I had a gentleman in the store the other day that seemed to be a real cheese lover. He quickly discovered what a well made raw milk cheese can do. We were sampling Big Ed’s, a raw milk, Gouda style cheese, made by Saxon Creamery that day. He took a sample and after a few seconds I asked him what he taught of the cheese.
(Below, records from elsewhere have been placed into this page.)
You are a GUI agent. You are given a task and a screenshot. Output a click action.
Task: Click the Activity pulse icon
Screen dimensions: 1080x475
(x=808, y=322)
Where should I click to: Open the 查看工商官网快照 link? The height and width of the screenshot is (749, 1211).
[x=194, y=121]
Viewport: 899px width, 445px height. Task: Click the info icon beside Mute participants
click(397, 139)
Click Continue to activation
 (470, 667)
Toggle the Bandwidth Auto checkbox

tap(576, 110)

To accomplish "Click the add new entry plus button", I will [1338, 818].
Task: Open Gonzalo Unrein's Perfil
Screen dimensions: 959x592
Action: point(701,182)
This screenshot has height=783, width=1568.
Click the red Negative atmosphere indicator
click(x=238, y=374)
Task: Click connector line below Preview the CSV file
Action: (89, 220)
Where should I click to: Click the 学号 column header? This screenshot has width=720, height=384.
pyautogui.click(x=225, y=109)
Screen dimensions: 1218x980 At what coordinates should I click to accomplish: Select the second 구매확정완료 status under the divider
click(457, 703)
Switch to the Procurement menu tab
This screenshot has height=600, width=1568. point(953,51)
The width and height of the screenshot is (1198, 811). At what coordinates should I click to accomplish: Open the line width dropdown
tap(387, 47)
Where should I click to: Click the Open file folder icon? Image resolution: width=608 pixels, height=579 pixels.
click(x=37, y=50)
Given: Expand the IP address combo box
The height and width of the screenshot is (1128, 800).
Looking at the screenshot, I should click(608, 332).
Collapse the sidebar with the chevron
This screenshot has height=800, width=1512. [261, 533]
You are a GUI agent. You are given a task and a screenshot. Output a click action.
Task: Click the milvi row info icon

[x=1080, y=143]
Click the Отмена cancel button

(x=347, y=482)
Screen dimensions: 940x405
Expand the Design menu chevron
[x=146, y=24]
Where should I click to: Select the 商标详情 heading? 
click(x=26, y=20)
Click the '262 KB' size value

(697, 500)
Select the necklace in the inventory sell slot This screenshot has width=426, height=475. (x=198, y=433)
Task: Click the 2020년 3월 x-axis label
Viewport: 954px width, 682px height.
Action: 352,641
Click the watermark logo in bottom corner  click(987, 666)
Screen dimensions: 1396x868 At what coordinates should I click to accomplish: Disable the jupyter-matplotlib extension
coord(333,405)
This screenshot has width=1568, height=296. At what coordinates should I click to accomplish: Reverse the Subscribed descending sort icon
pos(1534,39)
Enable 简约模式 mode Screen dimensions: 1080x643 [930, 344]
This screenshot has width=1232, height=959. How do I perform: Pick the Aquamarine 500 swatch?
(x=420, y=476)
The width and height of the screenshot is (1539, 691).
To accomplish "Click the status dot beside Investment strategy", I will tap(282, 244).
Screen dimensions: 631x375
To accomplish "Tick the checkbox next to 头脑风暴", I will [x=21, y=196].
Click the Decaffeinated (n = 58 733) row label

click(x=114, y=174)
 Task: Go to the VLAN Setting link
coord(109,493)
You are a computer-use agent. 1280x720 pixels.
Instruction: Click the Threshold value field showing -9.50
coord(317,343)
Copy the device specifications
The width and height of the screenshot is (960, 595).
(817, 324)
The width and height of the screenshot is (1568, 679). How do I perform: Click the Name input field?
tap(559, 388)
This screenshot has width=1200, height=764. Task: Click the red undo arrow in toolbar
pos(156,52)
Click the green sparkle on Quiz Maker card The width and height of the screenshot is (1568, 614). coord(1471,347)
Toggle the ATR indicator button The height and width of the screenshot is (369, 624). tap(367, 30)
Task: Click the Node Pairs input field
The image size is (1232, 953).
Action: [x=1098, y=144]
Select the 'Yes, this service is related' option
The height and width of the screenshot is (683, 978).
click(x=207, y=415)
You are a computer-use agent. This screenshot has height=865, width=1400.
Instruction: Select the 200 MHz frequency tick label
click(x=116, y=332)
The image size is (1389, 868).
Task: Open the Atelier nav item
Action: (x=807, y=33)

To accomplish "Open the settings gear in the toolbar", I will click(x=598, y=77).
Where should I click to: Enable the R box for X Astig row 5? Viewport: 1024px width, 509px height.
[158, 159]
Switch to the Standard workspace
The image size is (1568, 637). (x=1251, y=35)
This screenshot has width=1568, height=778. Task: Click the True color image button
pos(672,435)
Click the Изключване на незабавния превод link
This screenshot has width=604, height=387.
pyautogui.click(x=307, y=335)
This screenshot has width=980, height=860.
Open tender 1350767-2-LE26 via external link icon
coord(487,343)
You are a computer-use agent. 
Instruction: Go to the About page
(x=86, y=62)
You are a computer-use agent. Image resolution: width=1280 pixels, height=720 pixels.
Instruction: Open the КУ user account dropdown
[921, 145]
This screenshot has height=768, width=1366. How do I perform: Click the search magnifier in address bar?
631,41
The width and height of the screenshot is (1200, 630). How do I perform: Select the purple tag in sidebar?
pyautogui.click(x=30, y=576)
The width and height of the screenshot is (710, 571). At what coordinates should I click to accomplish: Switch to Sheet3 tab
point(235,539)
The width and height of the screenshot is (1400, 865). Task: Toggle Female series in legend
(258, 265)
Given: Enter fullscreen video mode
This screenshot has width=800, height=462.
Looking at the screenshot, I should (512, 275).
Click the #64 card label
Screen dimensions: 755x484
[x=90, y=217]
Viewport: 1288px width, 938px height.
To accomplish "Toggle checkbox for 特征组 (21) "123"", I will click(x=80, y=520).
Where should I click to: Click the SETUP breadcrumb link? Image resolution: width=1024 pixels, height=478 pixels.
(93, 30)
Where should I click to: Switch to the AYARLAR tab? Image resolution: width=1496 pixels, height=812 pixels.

He responded with a shrug of his shoulders and said, “It’s OK, but not enough flavor.” I stepped away, and ten seconds later he turns to me and says, “Wow, what a big finish on that cheese, it is really good.” Bingo, welcome to a well made raw milk cheese.

We feature a number of fantastic raw milk cheeses, including: Pleasant Ridge Reserve from Uplands Cheese Co., a three-time “Best of Show winner of the American Cheese Society, Marieke’s Gouda from Holland’s Family Cheese, United States “Grand Champion,” and what I consider the best Gouda anywhere in the world, Evalon, a goat cheese from LaClare Farms, United States “Grand Champion” in 2011, Buttermilk Blue from Emmi Roth, Grass Fed Gouda from Edelweiss Creamery and the two cheeses we carry from Saxon Creamery, Big Ed’s and Green Fields, just to name a few.

The cheeses from Roelli Cheese Haus are all made with “heat-treated milk,” including Blue Ribbon winners Dunbarton Blue, Red Rock, and Chris Roelli’s latest creation, Little Mountain, a washed rind, alpine style cheese. We need a pipeline from the Roelli cheese plant just to try to keep his fantastic cheeses in stock. The Emmentaler, a big wheel Swiss from Edelweiss Creamery, is also a great “heat-treated milk” cheese.

Buying good cheese can be a fun and flavorful adventure.